3. Futures and Options. The Adviser's investment authority shall include
advice with regard to purchasing, selling, covering open positions, and
generally dealing in financial futures contracts and options thereon, or master
funds which do so in accordance with Rule 4.5 of the Commodity Futures Trading
Commission.
The Adviser's authority shall include authority to: (i) open and
maintain brokerage accounts for financial futures and options (such accounts
hereinafter referred to as "Brokerage Accounts") on behalf of and in the name of
each Fund; and (ii) execute for and on behalf of the Brokerage Accounts,
standard customer agreements with a broker or brokers. The Adviser may, using
such of the securities and other property in the Brokerage Accounts as the
Adviser deems necessary or desirable, direct the custodian to deposit on behalf
of each Fund, original and maintenance brokerage deposits and otherwise direct
payments of cash, cash equivalents and securities and other property into such
brokerage accounts and to such brokers as the Adviser deems desirable or
appropriate.
4. Use of Securities Brokers and Dealers. The Adviser will monitor the use
by master funds of broker-dealers. To the extent permitted by the Adviser's Form
ADV as filed with the SEC, purchase and sale orders will usually be placed with
brokers who are selected by the Adviser as able to achieve "best execution" of
such orders. "Best execution" shall mean prompt and reliable execution at the
most favorable securities price, taking into account the other provisions
hereinafter set forth. Whenever the Adviser places orders, or directs the
placement of orders, for the purchase or sale of portfolio securities on behalf
of each Fund, in selecting brokers or dealers to execute such orders, the
Adviser is expressly authorized to consider the fact that a broker or dealer has
furnished statistical, research or other information or services which enhance
the Adviser's research and portfolio management capability generally. It is
further understood in accordance with Section 28(e) of the Securities Exchange
Act of 1934, as amended, that the Adviser may negotiate with and assign to a
broker a commission which may exceed the commission which another broker would
have charged for effecting the transaction if the Adviser determines in good
faith that the amount of commission charged was reasonable in relation to the
value of brokerage and/or research services (as defined in Section 28(e))

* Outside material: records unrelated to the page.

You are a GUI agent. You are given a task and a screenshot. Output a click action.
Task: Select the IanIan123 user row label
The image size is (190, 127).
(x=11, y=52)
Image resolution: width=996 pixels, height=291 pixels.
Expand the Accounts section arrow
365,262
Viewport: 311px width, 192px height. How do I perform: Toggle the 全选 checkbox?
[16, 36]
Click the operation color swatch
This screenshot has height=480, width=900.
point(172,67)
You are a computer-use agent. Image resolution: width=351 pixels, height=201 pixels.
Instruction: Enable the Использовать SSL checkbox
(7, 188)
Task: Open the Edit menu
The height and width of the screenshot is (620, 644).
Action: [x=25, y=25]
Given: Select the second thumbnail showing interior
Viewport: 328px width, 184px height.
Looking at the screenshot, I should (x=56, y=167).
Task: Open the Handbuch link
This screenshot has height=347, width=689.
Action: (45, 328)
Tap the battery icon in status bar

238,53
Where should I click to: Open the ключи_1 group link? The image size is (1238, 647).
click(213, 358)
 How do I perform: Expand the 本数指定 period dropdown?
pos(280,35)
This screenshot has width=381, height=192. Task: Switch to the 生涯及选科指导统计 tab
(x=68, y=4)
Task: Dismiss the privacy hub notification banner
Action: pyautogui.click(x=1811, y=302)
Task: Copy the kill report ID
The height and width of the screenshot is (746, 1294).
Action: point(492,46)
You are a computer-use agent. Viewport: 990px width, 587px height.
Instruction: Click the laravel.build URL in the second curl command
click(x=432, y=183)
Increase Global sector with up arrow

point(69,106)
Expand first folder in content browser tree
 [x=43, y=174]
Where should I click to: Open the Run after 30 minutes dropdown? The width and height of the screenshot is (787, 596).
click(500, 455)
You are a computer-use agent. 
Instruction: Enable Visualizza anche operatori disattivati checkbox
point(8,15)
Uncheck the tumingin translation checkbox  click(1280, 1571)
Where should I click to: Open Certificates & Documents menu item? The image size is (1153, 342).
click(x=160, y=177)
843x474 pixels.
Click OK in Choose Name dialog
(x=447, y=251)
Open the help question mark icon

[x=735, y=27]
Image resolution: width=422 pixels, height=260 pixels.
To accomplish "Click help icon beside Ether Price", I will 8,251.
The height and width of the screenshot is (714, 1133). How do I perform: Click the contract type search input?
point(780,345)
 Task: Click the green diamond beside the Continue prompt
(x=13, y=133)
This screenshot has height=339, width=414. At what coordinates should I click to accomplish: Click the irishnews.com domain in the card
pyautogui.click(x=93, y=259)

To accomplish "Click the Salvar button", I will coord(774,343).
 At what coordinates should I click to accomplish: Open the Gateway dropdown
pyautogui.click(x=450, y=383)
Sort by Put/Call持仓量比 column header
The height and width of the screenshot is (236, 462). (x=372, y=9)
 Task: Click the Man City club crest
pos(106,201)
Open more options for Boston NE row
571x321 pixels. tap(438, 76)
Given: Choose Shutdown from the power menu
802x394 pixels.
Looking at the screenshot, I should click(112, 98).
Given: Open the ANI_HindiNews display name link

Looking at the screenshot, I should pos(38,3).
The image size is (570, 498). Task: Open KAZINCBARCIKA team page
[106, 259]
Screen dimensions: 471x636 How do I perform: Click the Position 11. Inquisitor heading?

provided by such broker, viewed in terms either of each Fund or the Adviser's
overall responsibilities to the Adviser's discretionary accounts.
Neither the Adviser nor any parent, subsidiary or related firm shall act
as a securities broker with respect to any purchases or sales of securities
which may be made on behalf of each Fund, provided that this limitation shall
not prevent the Adviser from utilizing the services of a securities broker which
is a parent, subsidiary or related firm, provided such broker effects
transactions on a "cost only" or "nonprofit" basis to itself and provides
competitive execution. Unless otherwise directed by the Trust in writing, the
Adviser may utilize the service of whatever independent securities brokerage
firm or firms it deems appropriate to the extent that such firms are competitive
with respect to price of services and execution.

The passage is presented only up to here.